> _操作要求 1_
请从记录中含有“Click the BATH label”的那一行开始，一直到含有“coord(526,58)”的那一行为止，把这些行原样写出来，首尾两行都要包括。答案中不要包含图片。

* * * * * * * * *

更新 Trace/handeye_calibration.py

2024-09-03 09:39:33 +00:00
parent 077b8b1a10
commit 228040a6e9
2 changed files with 80 additions and 97 deletions
--- a/Trace/handeye_calibration
+++ b/Trace/handeye_calibration
@ -1,97 +0,0 @@
 import numpy as np
 rotation = R_matrix()#张啸给我的值填这里
 def flip_coefficient_if_positive(coefficient):
    # 检查 coefficient[2] 是否大于0
    if coefficient[2] > 0:
        # 取反所有分量
        coefficient = [-x for x in coefficient]
        print("翻转：\n")
    return coefficient
 def vec2ola(coefficient):#首先是相机到法兰的转换，之后是法兰到新坐标系的转换（新坐标系就是与Z轴与法向量一致的坐标系)
    #如果不转换坐标轴，
    coefficient_raw = flip_coefficient_if_positive(coefficient)
    coefficient = coefficient_raw.reshape(-1)
    curZ = np.array(coefficient)# 定义 Z 方向的向量
    # print(curZ)
    curX = np.array([1, 1, 0],dtype=np.float64)# 定义初始 X 方向的向量
    curX /= np.linalg.norm(curX)  # 归一化 X 向量
    curY = np.cross(curZ, curX)# 计算 Y 方向的向量
    curY /= np.linalg.norm(curY)  # 归一化 Y 向量
    curX = np.cross(curY, curZ)# 重新计算 X 方向的向量
    curX /= np.linalg.norm(curX)  # 归一化 X 向量
    # 创建旋转矩阵
    rotM = np.array([
        [curX[0], curY[0], curZ[0]],
        [curX[1], curY[1], curZ[1]],
        [curX[2], curY[2], curZ[2]]
    ])
    # 打印旋转矩阵
    # print("Rotation Matrix:")
    # print(rotM)
    # 计算欧拉角（XYZ顺序）并转换为度
    r = R.from_matrix(rotM)
    euler_angles = r.as_euler('xyz', degrees=True)#或者是zxy
    # print("Euler Angles (degrees):")
    # print(euler_angles)

* * * * * * * * *

> _操作要求 2_
请从上面的手眼标定代码中原样照抄一段，从“return coefficient”开始，一直到“coefficient_raw = flip_coefficient_if_positive(coefficient)”为止。

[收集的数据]
* * * * * * * * *

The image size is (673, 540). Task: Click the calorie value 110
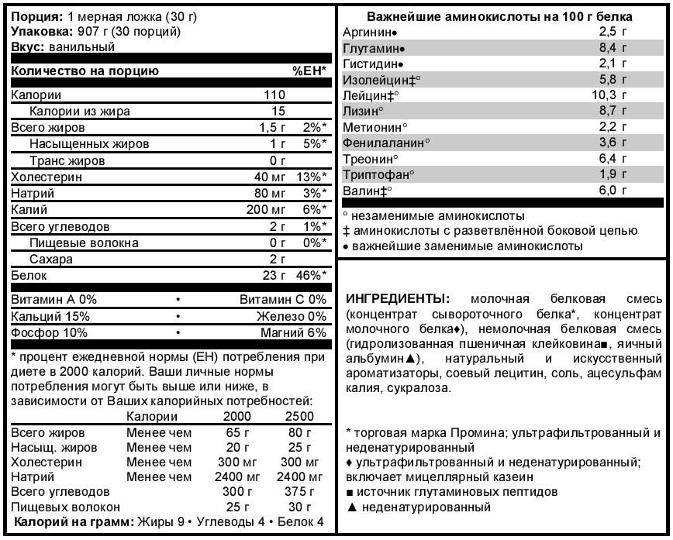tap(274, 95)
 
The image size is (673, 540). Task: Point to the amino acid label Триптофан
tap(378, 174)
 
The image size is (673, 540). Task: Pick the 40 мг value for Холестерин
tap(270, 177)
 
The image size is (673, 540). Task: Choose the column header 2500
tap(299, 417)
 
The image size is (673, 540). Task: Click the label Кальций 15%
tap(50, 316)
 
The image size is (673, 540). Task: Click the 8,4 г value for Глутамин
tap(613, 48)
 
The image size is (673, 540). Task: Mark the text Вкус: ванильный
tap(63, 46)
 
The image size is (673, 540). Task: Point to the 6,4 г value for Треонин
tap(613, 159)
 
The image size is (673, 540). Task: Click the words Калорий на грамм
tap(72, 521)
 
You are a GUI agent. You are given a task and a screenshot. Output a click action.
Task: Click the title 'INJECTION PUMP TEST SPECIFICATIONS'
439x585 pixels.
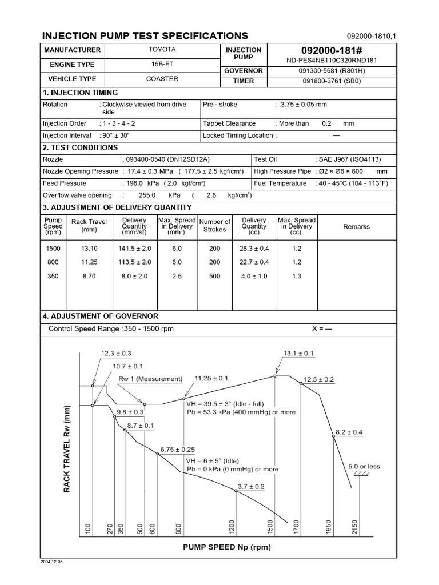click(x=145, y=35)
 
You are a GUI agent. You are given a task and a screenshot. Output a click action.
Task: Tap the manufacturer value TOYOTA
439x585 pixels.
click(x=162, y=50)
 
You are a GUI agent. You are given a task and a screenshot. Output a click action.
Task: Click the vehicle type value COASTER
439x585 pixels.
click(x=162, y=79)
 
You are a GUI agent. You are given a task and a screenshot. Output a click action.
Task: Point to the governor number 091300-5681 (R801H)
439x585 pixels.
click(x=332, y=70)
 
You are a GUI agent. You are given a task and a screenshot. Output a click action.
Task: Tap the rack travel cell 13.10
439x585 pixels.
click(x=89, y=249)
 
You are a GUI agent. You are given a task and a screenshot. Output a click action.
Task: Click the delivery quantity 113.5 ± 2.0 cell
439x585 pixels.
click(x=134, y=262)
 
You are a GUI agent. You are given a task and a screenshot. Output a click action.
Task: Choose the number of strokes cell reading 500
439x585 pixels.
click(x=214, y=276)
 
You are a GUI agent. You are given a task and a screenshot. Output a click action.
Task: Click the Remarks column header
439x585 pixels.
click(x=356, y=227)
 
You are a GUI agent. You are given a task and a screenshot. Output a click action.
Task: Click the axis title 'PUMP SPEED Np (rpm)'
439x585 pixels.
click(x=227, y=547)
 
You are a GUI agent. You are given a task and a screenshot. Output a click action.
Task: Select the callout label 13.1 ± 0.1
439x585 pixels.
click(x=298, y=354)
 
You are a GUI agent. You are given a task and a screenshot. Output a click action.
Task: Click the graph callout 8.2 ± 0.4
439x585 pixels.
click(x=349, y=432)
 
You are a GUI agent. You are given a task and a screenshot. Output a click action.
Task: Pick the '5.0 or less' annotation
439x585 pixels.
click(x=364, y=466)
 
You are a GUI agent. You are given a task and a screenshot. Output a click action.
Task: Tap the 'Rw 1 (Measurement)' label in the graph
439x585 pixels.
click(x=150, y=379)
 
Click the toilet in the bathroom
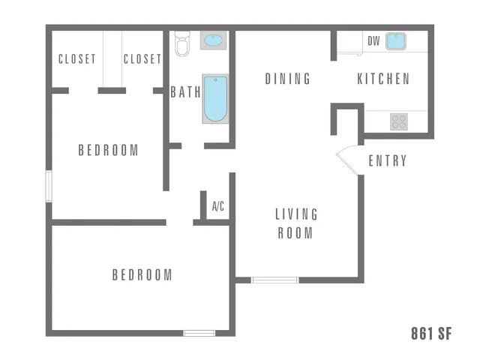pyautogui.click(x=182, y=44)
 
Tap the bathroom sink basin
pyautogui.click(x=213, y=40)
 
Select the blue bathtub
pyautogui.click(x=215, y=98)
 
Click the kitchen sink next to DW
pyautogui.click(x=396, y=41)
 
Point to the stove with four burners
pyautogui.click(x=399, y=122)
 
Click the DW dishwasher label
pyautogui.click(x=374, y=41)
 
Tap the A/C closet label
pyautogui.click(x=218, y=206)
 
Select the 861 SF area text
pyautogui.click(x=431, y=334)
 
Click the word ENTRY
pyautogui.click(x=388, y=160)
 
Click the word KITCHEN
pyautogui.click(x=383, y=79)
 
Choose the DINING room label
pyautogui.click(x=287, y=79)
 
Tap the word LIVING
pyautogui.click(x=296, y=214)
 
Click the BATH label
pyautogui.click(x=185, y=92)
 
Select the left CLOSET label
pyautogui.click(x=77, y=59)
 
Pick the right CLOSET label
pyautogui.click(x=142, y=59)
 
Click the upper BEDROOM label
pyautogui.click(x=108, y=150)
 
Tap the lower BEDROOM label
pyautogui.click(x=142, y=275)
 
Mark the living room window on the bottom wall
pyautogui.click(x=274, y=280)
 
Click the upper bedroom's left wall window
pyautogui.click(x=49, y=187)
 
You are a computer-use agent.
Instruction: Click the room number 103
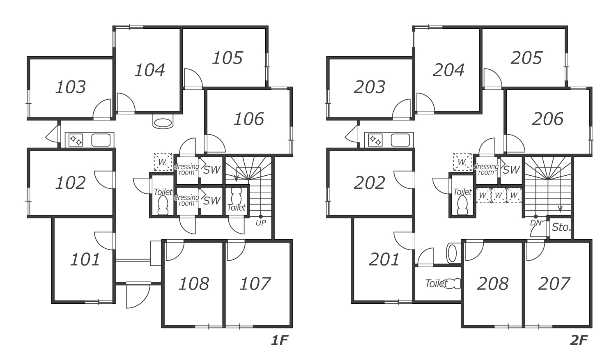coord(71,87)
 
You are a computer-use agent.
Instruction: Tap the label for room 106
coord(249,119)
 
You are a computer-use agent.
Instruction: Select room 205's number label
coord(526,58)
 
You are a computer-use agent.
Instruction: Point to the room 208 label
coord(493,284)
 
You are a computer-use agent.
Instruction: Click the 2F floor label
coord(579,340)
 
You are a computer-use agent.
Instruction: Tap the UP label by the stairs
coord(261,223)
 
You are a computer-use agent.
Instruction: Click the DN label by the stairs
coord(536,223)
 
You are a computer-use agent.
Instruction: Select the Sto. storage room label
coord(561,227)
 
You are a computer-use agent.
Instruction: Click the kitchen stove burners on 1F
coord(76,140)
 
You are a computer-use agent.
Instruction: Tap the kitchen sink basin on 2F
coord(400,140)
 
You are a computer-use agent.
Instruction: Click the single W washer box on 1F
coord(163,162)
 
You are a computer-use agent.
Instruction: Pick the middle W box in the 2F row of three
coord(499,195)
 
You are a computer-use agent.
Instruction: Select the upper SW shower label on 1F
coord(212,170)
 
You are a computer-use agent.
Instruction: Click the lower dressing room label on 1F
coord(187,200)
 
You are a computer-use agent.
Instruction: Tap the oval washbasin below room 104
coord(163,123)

* * * * * * * * *

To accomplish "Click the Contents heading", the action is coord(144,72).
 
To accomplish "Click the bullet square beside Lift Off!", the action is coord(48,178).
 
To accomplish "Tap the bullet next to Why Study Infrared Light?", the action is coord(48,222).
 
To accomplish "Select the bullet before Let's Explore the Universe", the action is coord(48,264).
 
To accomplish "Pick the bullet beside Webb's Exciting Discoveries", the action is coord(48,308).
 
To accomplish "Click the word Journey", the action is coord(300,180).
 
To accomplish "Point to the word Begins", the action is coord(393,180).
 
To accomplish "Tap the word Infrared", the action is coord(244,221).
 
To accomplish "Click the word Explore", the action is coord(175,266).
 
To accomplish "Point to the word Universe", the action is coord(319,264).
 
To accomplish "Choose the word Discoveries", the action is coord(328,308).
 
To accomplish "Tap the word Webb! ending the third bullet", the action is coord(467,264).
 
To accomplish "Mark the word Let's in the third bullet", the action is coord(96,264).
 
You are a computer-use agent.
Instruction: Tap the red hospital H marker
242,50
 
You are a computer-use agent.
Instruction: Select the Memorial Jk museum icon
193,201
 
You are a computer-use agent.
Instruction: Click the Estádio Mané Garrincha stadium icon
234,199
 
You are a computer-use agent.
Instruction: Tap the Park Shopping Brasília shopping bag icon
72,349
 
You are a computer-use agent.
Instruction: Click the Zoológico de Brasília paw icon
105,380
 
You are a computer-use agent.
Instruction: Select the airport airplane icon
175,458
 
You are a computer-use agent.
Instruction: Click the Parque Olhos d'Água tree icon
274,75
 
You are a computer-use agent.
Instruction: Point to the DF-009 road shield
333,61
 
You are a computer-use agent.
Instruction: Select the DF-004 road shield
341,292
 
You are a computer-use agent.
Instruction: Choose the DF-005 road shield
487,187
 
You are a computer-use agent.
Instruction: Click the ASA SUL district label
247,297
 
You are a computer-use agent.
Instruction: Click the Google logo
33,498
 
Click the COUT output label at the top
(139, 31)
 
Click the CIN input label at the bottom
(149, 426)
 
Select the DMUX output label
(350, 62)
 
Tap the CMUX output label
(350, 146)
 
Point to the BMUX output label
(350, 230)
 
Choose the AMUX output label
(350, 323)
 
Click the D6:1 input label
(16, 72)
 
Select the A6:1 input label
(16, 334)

* * * * * * * * *

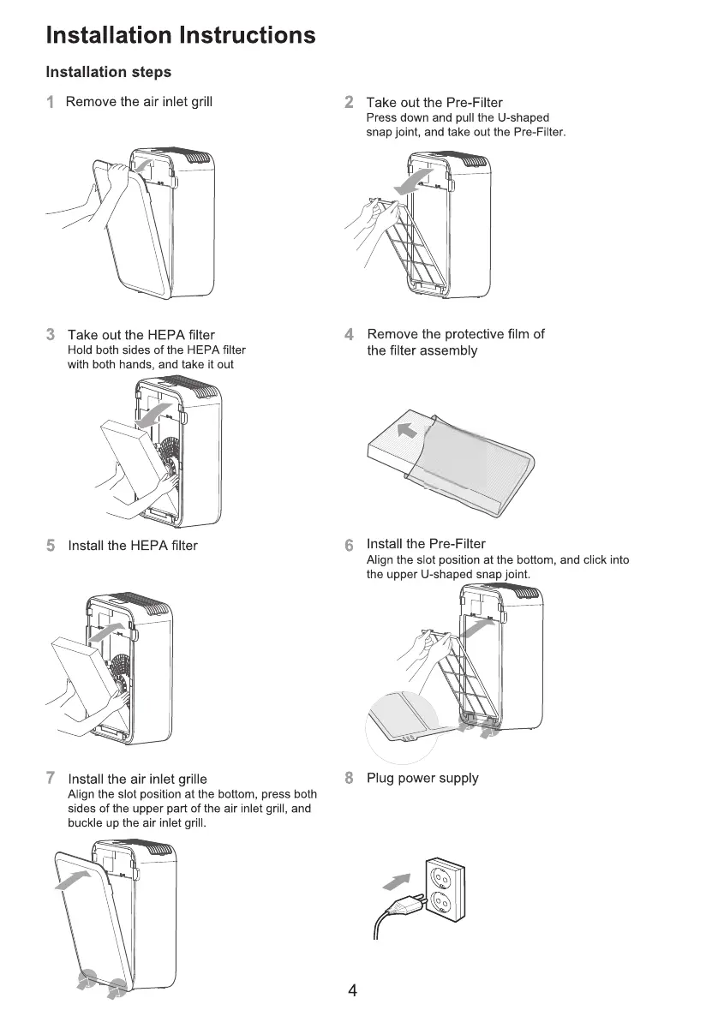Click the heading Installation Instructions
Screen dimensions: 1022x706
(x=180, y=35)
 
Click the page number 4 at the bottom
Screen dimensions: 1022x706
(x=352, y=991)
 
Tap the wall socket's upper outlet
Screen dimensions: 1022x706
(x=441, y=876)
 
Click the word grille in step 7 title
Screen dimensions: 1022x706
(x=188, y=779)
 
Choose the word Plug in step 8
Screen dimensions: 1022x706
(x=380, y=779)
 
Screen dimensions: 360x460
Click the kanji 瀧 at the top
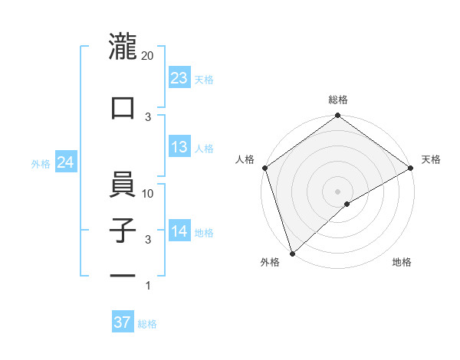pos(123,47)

* * * * * * * * *

> _完整输出 1_
Click the BATH label
pyautogui.click(x=185, y=92)
 
Select the left CLOSET label
pyautogui.click(x=77, y=59)
 
Pick the right CLOSET label
pyautogui.click(x=142, y=59)
 
Click the upper BEDROOM label
pyautogui.click(x=108, y=150)
 
Tap the lower BEDROOM label
pyautogui.click(x=142, y=275)
 
Mark the living room window on the bottom wall
pyautogui.click(x=274, y=280)
 
Click the upper bedroom's left wall window
pyautogui.click(x=49, y=187)
 
You are a computer-use agent.
Instruction: Click the room number 103
coord(71,87)
 
You are a computer-use agent.
Instruction: Tap the label for room 106
coord(249,119)
 
You are a computer-use agent.
Instruction: Select room 205's number label
coord(526,58)

> _完整输出 2_
return coefficient
 def vec2ola(coefficient):#首先是相机到法兰的转换，之后是法兰到新坐标系的转换（新坐标系就是与Z轴与法向量一致的坐标系)
    #如果不转换坐标轴，
    coefficient_raw = flip_coefficient_if_positive(coefficient)